++++ Supplied records ++++

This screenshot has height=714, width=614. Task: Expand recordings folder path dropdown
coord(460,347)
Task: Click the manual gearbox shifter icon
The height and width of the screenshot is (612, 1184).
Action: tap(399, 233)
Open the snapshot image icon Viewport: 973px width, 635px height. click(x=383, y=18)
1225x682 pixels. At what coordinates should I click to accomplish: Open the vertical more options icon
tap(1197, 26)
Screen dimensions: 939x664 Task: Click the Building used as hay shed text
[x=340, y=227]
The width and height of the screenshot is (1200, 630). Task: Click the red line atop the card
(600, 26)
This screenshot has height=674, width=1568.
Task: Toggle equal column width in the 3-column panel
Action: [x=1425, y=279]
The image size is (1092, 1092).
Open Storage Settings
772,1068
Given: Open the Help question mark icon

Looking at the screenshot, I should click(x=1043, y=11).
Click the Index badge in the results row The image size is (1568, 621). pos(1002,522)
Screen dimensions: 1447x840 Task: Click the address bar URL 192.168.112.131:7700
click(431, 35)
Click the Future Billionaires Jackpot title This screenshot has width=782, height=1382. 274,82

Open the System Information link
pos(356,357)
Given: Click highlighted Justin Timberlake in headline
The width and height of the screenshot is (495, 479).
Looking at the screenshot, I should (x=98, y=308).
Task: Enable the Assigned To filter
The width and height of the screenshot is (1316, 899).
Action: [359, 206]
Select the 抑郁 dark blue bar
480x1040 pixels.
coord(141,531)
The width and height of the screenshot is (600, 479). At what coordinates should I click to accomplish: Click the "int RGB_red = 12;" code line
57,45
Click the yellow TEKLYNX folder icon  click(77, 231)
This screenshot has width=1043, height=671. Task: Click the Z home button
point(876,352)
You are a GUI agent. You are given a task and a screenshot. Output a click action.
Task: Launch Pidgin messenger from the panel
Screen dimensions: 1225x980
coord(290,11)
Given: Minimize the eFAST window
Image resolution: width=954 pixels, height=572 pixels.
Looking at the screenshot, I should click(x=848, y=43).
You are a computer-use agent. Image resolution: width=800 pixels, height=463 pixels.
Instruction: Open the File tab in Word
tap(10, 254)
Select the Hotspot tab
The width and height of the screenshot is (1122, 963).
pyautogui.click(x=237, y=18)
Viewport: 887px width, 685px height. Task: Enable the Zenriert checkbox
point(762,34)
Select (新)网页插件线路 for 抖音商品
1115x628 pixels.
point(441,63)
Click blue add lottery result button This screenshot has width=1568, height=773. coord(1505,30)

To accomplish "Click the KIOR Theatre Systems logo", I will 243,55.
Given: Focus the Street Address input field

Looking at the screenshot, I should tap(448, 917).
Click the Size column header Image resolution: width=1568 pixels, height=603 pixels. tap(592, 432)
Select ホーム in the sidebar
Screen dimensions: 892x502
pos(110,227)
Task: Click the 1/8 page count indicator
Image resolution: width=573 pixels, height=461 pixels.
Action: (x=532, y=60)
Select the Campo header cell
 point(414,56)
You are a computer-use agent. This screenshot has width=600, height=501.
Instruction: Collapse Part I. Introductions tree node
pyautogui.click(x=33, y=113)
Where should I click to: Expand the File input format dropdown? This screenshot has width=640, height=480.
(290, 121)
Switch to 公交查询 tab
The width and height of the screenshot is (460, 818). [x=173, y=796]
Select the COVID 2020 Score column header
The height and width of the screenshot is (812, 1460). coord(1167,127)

++++

The answer is a bare number: how many lines of the records contain the string "computer"?

2